WHAT IS NEEDED – Below is a block of entries; repeat exactly the lines starting at the line that contains "This screenshot has height=675, width=1568." and ending at the line that contains "Pretty print the source code", both included.

MATERIAL PROVIDED –
+ + +

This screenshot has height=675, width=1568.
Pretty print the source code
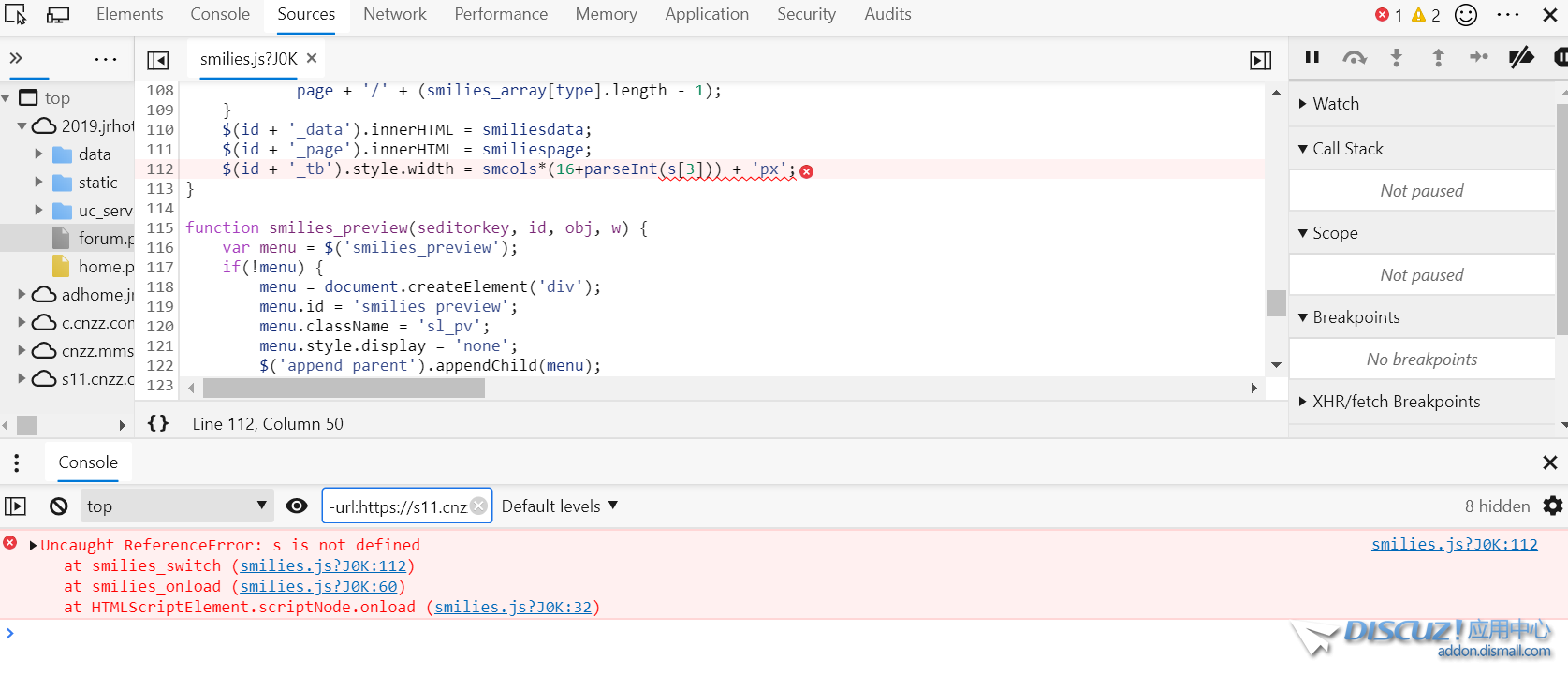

+ + +

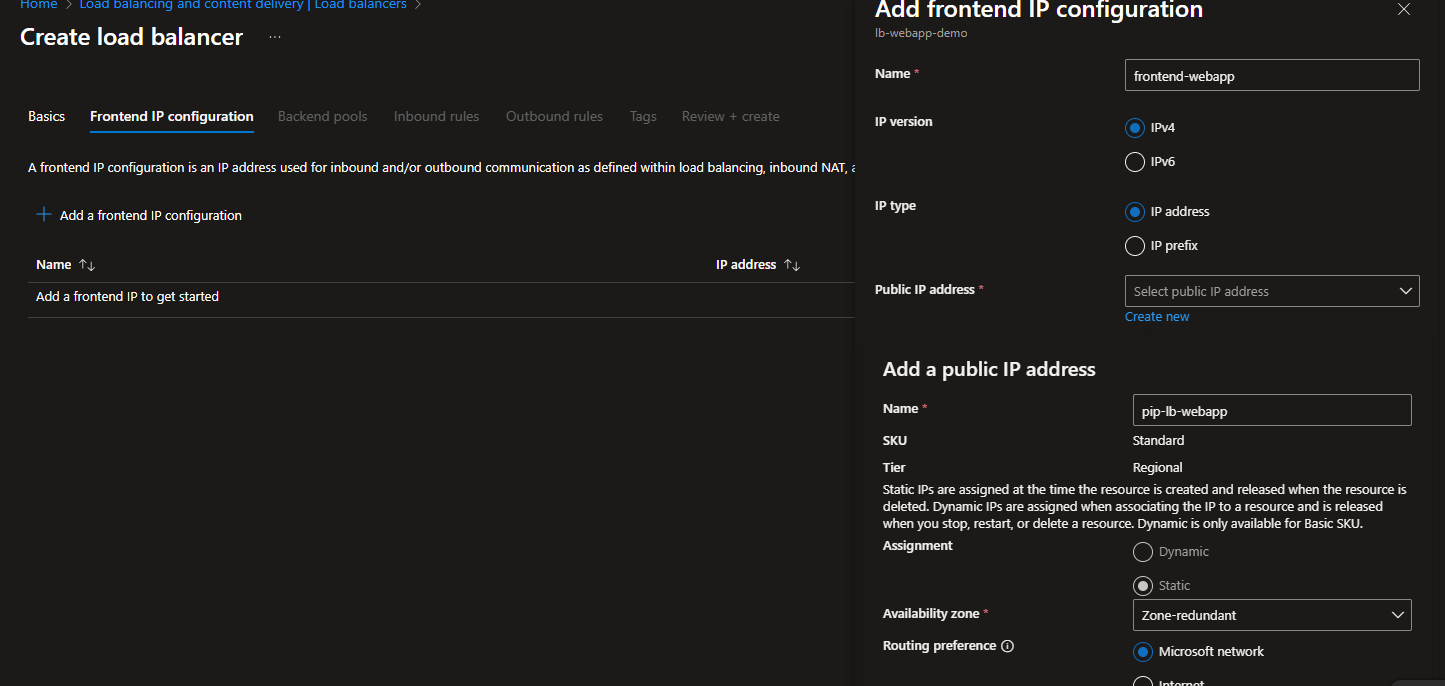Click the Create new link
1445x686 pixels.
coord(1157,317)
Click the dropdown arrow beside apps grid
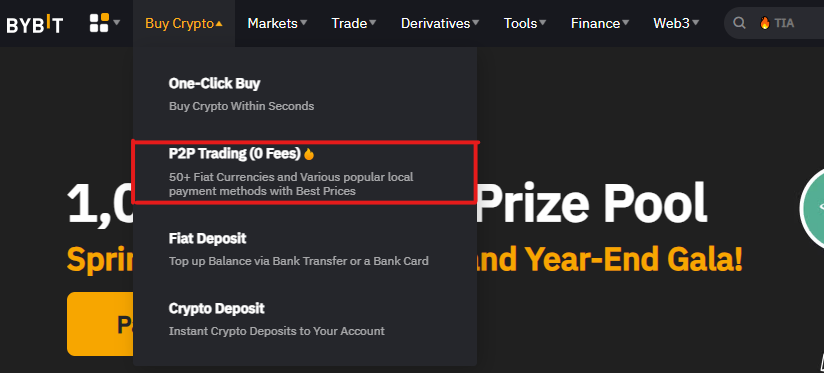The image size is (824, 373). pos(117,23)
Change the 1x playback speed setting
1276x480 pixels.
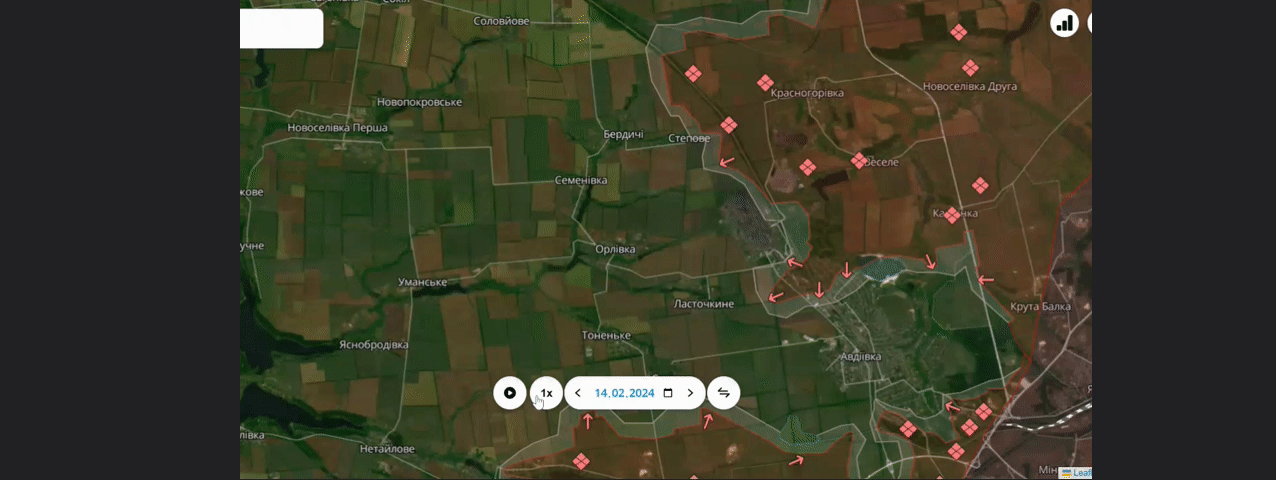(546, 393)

+ + +

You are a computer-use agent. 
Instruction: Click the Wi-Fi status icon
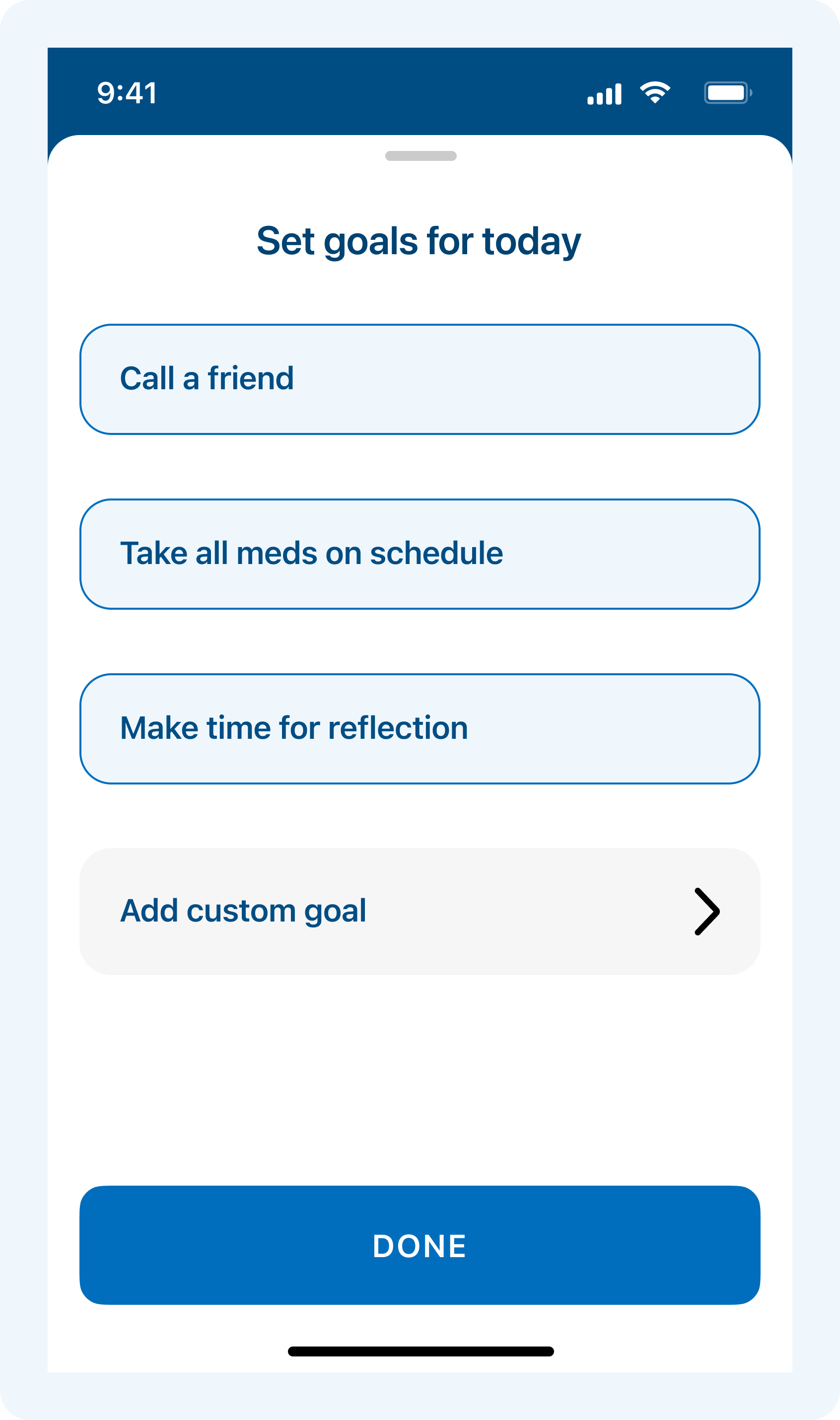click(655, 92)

+ + +

ANSWER SPACE –
This screenshot has height=675, width=1568.
Pretty print the source code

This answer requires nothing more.